When I was a kid, I hated math. This is totally ironic because I’ve dedicated my career to a very “mathy” discipline of marketing. Nonetheless, growing up, I abhorred what seemed like an endless supply of math homework. One day in the third grade, I was complaining mightily about my personal feud with numbers. I was also procrastinating. My mom, a wizard at time management and pragmatism, looked at me and flatly said, “Life will be a lot easier for you if you do the hard things first.”

That bit of wisdom stuck with me, and it has been a guiding principle throughout my life. It applies to every facet of my being, from fitness to work life.

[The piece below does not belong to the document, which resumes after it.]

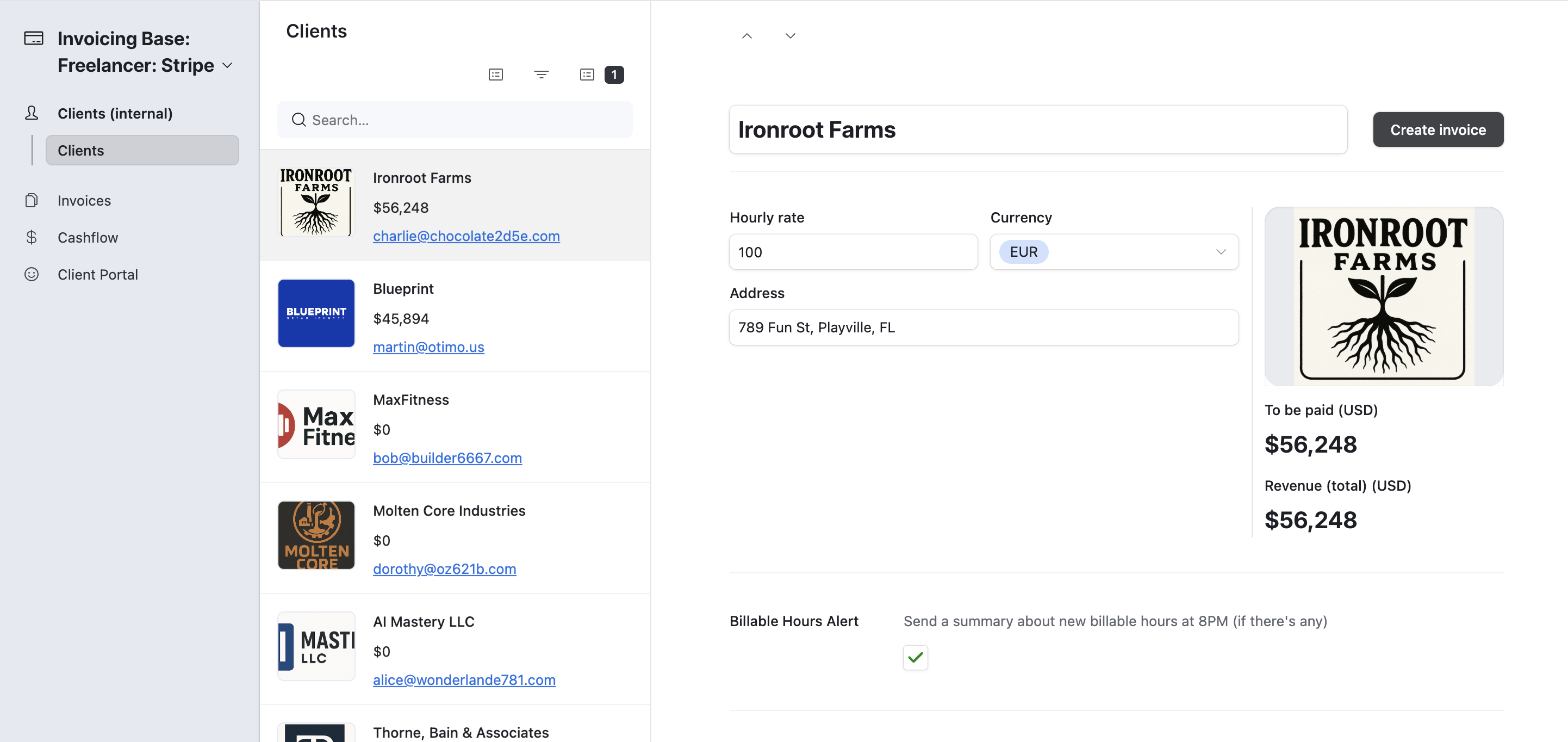Screen dimensions: 1568x742
Task: Go to next record with down chevron
Action: coord(790,36)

Doing easy things is, well, easy. Our tech savvy culture is increasingly conditioned to do a bunch of little things now. Over the years, I’ve watched some of my smartest colleagues focus on the smallest things: endless emails, unproductive meetings and random tactics that do nothing to advance the business in measurable and significant ways. These are otherwise smart people who allowed themselves to be sucked into the quotidian.

Why? My theory is that crossing small things off of a list makes humans feel accomplished. It’s the “Hey, Mom…Look what I Did!” approach to management. Additionally, most people are conditioned to avoid conflict. Doing hard things often requires conflict.

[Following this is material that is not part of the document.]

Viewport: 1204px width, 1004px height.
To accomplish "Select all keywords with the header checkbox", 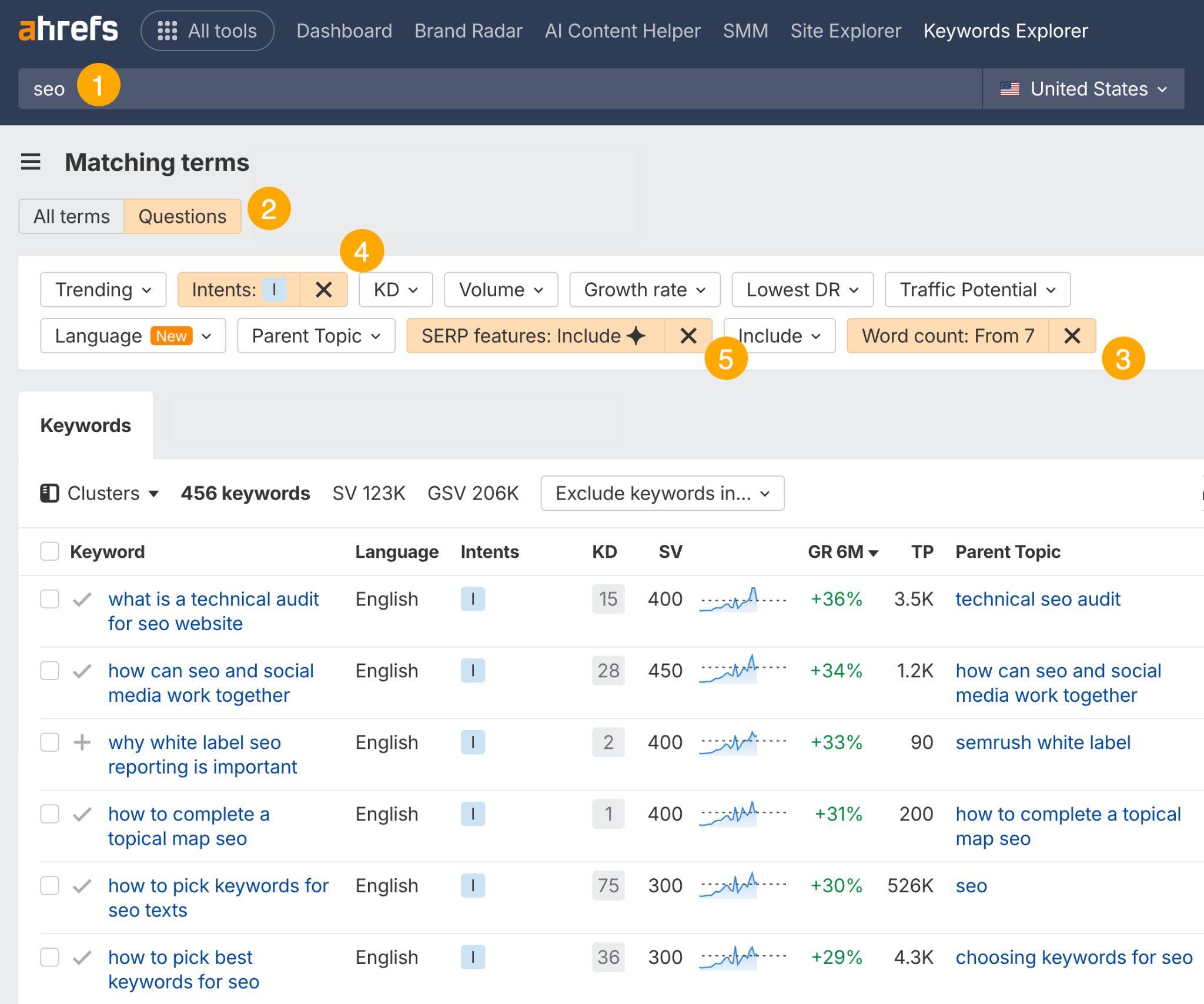I will (49, 551).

I once worked for an incredible company full of energetic, talented people. Let’s call it Nice, Inc. because it was also known as having perhaps the “nicest” culture in its industry.

When I came into Nice, Inc., I was charged with growing our consumer audience which had been flatlining for almost six years.   After about a month in the business, I figured out what was hampering growth: an unwillingless to do hard things – not merely doing them first but doing them at all. The company’s renowned niceness often translated into a culture that avoided conflict and played what I call “small ball.” “Small ball” is my very technical term for doing a litany of random and often fun things that do nothing to move the needle on growth.

In the early days, I did a bunch of hard things that were not always well received. I assessed the team and restructured based on the people and skill sets our business needed to grow. I actively and aggressively implemented a goal setting and tracking program, creating a cadence of accountability in every corner of my marketing organization. I put an end to endless unproductive meetings and instead, encouraged my people to (gasp!) have the courage to decline unnecessary ones with their colleagues. Plus, I encouraged them to hold shorter meetings as opposed to the longer, soul-sucking 60-minute ones. Most importantly, I also stopped greenlighting small, random ideas and instead, helped my team understand how to do big things that matter (A.K.A. big ball).

The bottom line is that all of this worked. Within a few years, we were able to become a top 10 player in our competitive set. Plus, most of the folks on my team appreciated the clarity of direction. To this day, when I see someone from my former team at Nice, Inc., he/she almost always references the term “big ball” or the phrase “do the hard things first.”

Pop quiz: what might doing the hard things first look like in the typical week of a people manager?

A)  Take a 90-minute meeting to hear Jane Sadface, your chronically dissatisfied non-collaborative employee drone on about her unfulfilling work life

B)  Engage in a 27-deep email tete-a-tete with Bob McAnger about a silly turf war between departments

C)  Have a hard talk with an underperforming employee on your team

D)  Launch a new project, well, because it’s super cool!

Of course the answer is “C” because it’s the hardest thing on the list. And, while it has the potential to be emotionally charged, it also has the highest probability of pay off. With your exemplary coaching, that underperforming employee may become a great turnaround story. And, if not, you’ve put them on notice that underperformance won’t be tolerated, and change will be imminent at some point in the future. You’re laying the groundwork for your team’s success. Successful teams are happy teams.

So, if you want to be genuinely accomplished, I recommend tackling the tough issues first. It forces you to play “big ball,” and it makes the rest of your “to do” list a breeze. More importantly, it moves things forward for your business – quickly and with purpose. Now, suck it up, and do something hard.